- Renault mira a Índia entre os três principais mercados globais até 2030 e pretende conquistar cerca de cinco por cento do mercado indiano até o fim da década.
- A aposta é em veículos elétricos e híbridos, com expectativa de que essas opções representem metade das vendas no país até 2030.
- A Índia, terceiro maior mercado automotivo do mundo, deve responder pela recuperação de participação da Renault globalmente, atualmente abaixo de um por cento.
- As vendas na Índia devem alcançar seis milhões de veículos até 2030, um aumento de cerca de trinta e seis por cento em relação a 2025.
- A Renault planeja sete modelos no país até o final da década, com plataforma modular que permite lançar veículos de diferentes tamanhos com alto conteúdo local.

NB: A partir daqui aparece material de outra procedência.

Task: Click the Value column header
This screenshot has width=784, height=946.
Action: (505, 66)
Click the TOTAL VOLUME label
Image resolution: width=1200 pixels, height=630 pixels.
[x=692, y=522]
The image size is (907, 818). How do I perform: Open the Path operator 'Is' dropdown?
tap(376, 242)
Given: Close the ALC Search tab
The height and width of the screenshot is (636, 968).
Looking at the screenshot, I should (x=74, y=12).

A Renault anunciou nesta quinta-feira (16) que mira a Índia para impulsionar suas vendas com veículos elétricos e híbridos. O comunicado foi feito pelo CEO global, François Provost, em Chennai, no sul do país.
A empresa quer colocar a Índia entre os três principais mercados da marca até 2030 e estimar que detém cerca de 5% do share local até o final da década. O objetivo foi apresentado a jornalistas durante o evento.

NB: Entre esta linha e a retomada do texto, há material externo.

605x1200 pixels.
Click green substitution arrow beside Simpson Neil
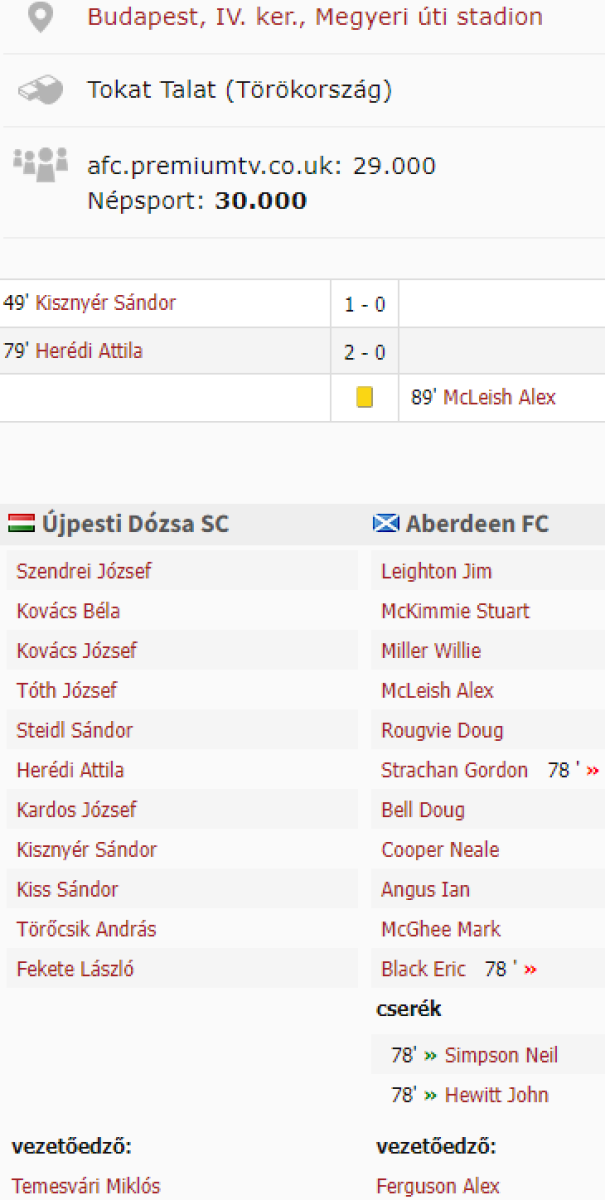tap(430, 1056)
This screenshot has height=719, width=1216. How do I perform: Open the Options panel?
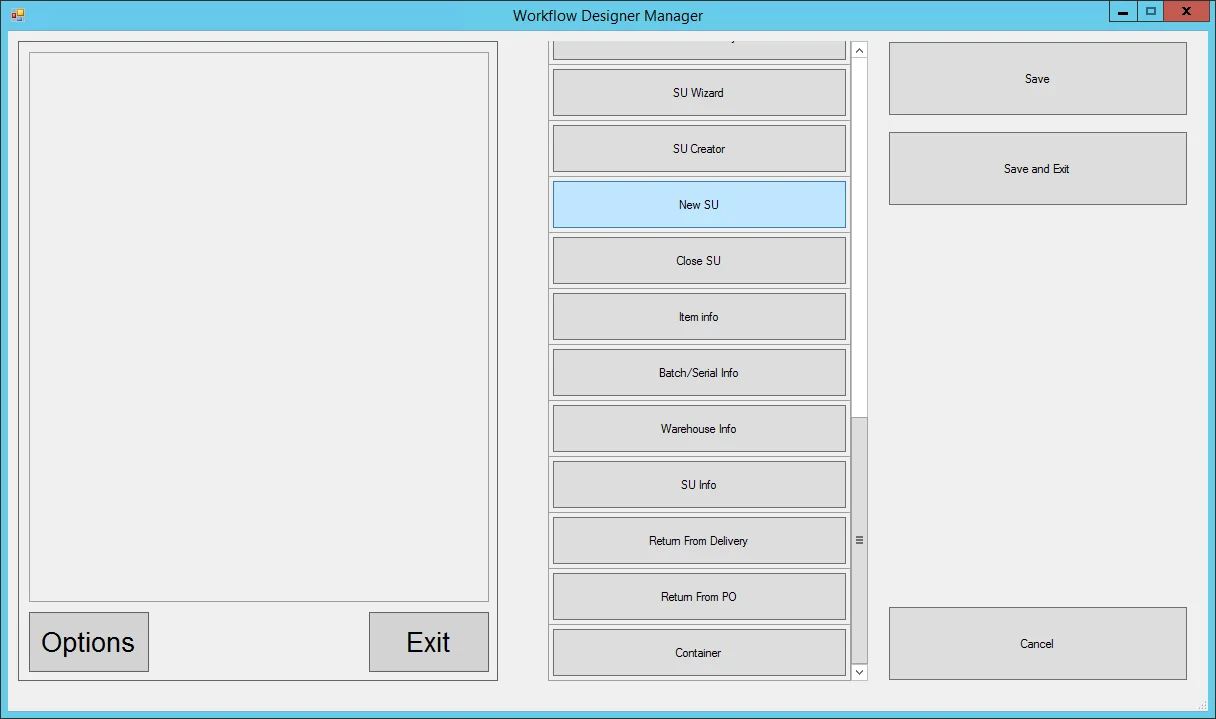point(88,642)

Segundo Provost, a Índia, terceira maior região automotiva mundial, deve desempenhar papel-chave no desenvolvimento de novos modelos e no crescimento global da Renault. A marca vem retornando ao mercado indiano.

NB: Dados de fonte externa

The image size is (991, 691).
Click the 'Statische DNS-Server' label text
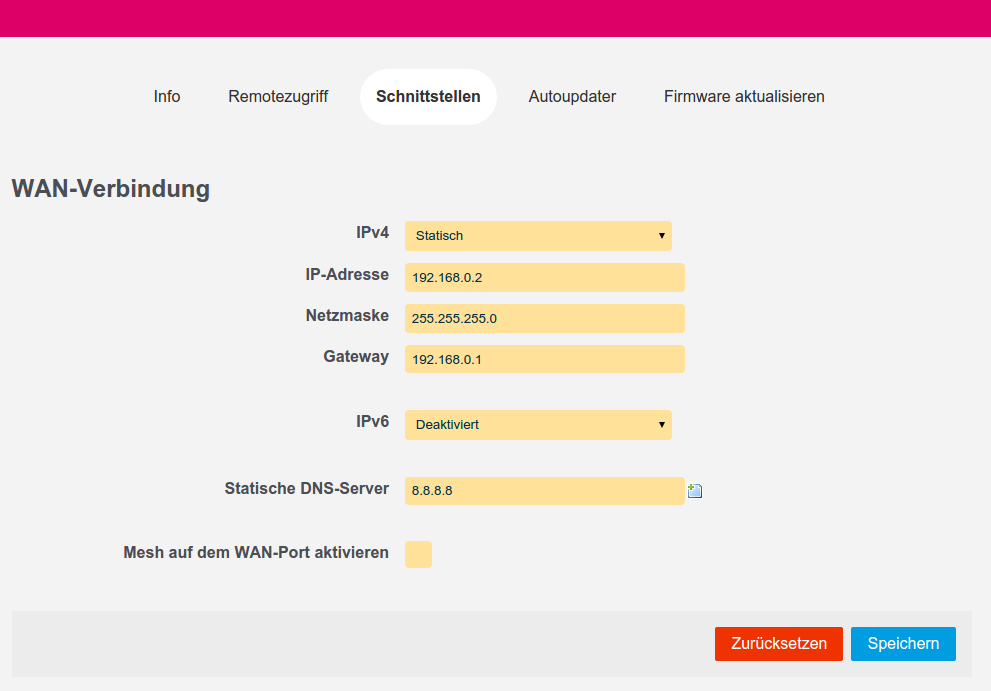click(306, 489)
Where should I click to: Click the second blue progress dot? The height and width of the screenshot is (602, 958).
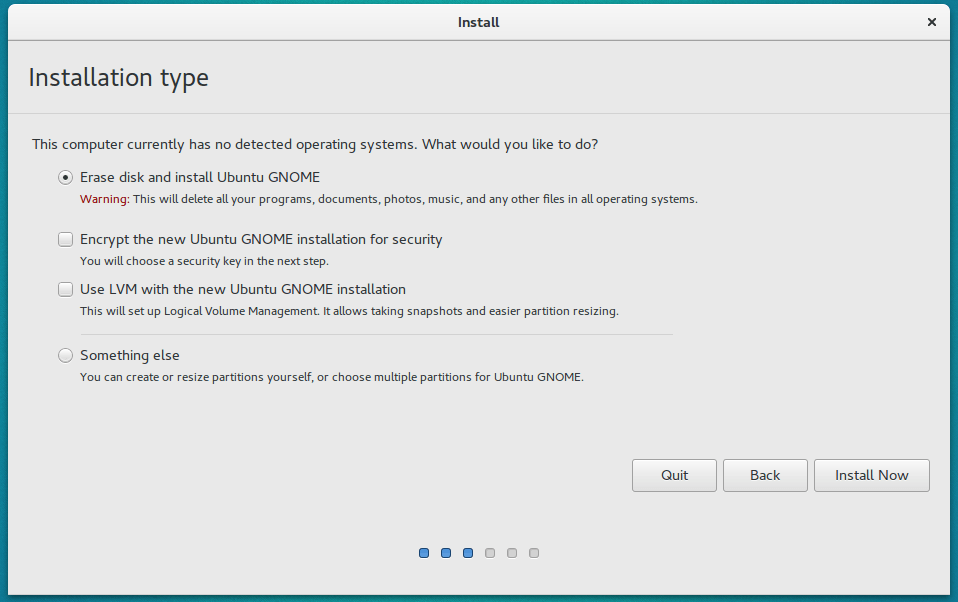[446, 553]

A Renault entrou na Índia em 2005 e, em 2012, lançou o SUV Duster, que ajudou a empresa a atingir cerca de 4% de participação. Hoje, a participação é inferior a 1%.
A estratégia aposta em veículos elétricos para reconquistar espaço. Provost projetou que elétricos e híbridos responderiam por cerca de metade das vendas na Índia até 2030.
Plano de produção e plataforma
A Renault fabrica majoritariamente na Índia com base em uma plataforma para veículos compactos e utilizou recentemente uma plataforma modular para o Duster, segundo o presidente da empresa no país, Stephane Deblaise.
Essa nova plataforma modular permitiria lançar modelos de diferentes tamanhos com alto conteúdo local, mantendo preços competitivos para o mercado interno e para exportação.
A empresa planeja ter sete modelos na Índia até o fim da década: os quatro atuais, mais três lançamentos.